Other Proteins Found in Alzheimer’s Brains
Amyloid-beta and tau are the two defining proteins, but they aren’t always alone. When researchers examine brain tissue from people with Alzheimer’s, they frequently find two additional proteins: alpha-synuclein (more commonly associated with Parkinson’s disease) and TDP-43 (linked to a form of dementia that affects the front and sides of the brain). In one study of clinically normal elderly individuals who came to autopsy, TDP-43 was present in about 22% and alpha-synuclein in about 14%. These co-pathologies likely influence how quickly someone declines and which symptoms are most prominent, adding to the complexity of the disease.
Genetics and Protein Clearance
Your genes influence how well your brain handles these proteins. The most significant genetic risk factor for late-onset Alzheimer’s is a variant of the APOE gene called APOE4. Everyone inherits two copies of APOE, and carrying even one APOE4 copy raises your risk substantially. Carrying two copies raises it even more.
The mechanism is remarkably specific. Normally, amyloid-beta is cleared from the brain through a fast-acting receptor at the blood-brain barrier. APOE4 redirects this process to a much slower receptor, essentially bottlenecking the exit route. In mouse studies, the APOE4 variant increased brain retention of amyloid-beta by 9- to 15-fold compared to unbound amyloid, depending on the form. The APOE2 and APOE3 variants, by contrast, only moderately slow clearance because they can still partially use the faster pathway. This helps explain why APOE4 carriers accumulate plaques earlier and faster.
How Your Brain Clears These Proteins
The brain has its own waste-removal system, sometimes called the glymphatic system, that flushes out metabolic byproducts including amyloid-beta and tau. It works by pumping cerebrospinal fluid through brain tissue along channels that run alongside blood vessels. This system is most active during deep, slow-wave sleep, the dreamless phase when brain waves are slow and synchronized and heart rate is steady.
Research from the University of Rochester found that the synchronized neural firing patterns during deep sleep, which move from the front of the brain to the back, coincide with the flow of cerebrospinal fluid through the glymphatic system. The chemical changes that occur when neurons fire appear to drive a process of osmosis that pulls fluid through brain tissue. When researchers used anesthetics that suppressed slow brain activity in mice, glymphatic function dropped significantly. This has led to speculation that chronic sleep disruption, which is common in aging, could impair waste clearance and contribute to the protein buildup seen in Alzheimer’s.

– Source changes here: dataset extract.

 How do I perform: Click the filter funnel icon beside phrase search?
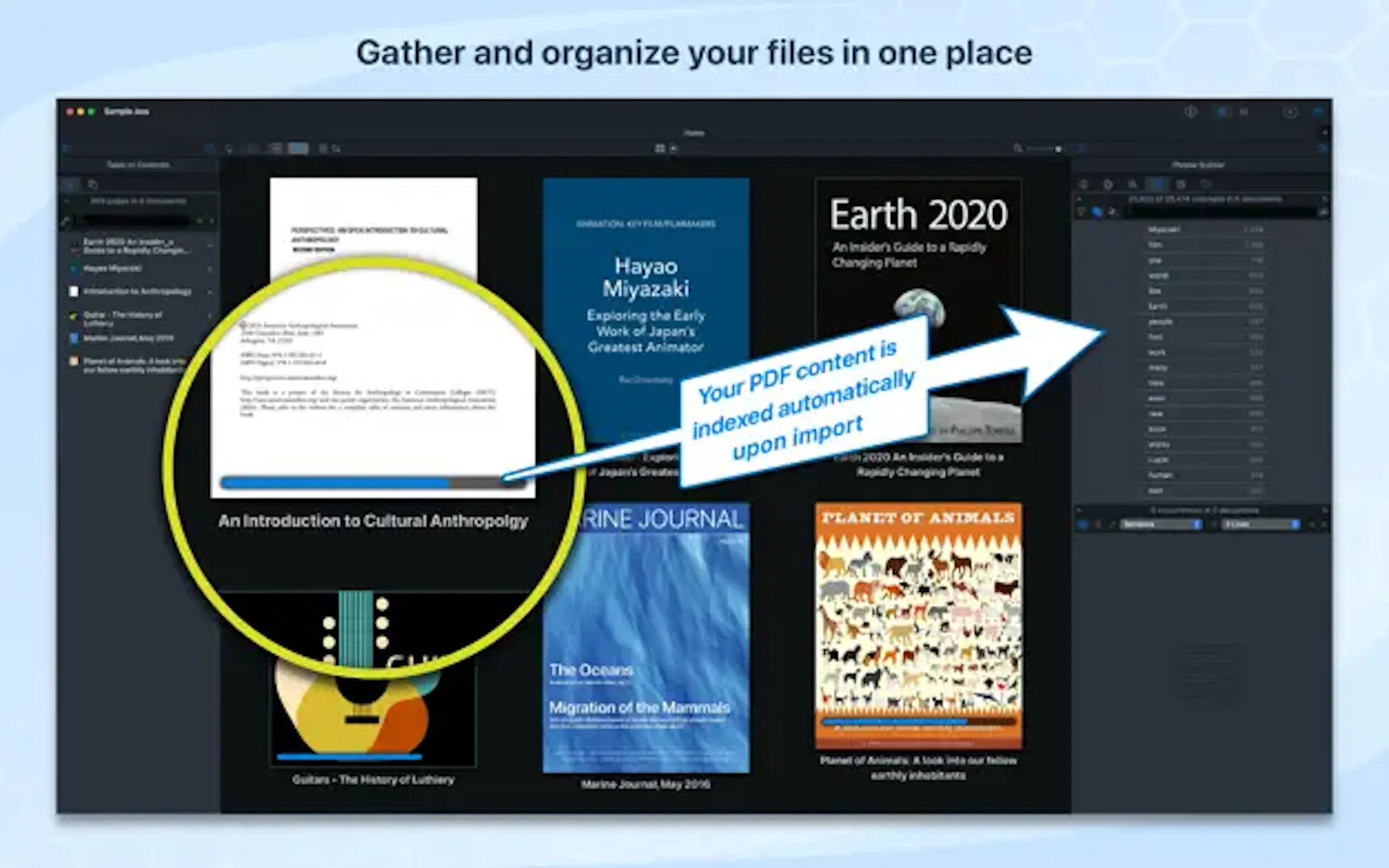click(x=1082, y=212)
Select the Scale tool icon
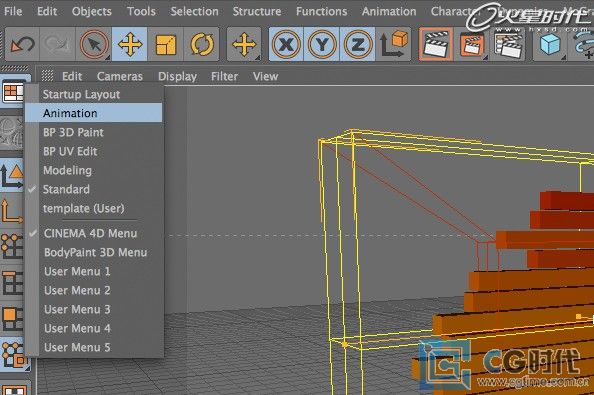594x395 pixels. click(166, 44)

Detecting These Proteins Early
Until recently, the only ways to detect Alzheimer’s-related proteins were a spinal tap or an expensive PET brain scan. Blood tests are now changing that. Tests measuring a specific form of phosphorylated tau called p-tau217 have shown roughly 90% accuracy at identifying people with Alzheimer’s-related brain changes confirmed by PET imaging or autopsy. Another marker, p-tau181, performs similarly. These tests can flag the disease years before symptoms appear, during the long silent phase when proteins are accumulating but cognition is still intact.
This early detection window matters because it aligns with when interventions, whether pharmaceutical or lifestyle-based, have the best chance of making a difference. The 20-plus-year gap between the first protein deposits and the onset of symptoms represents a period when the brain is compensating but gradually losing ground.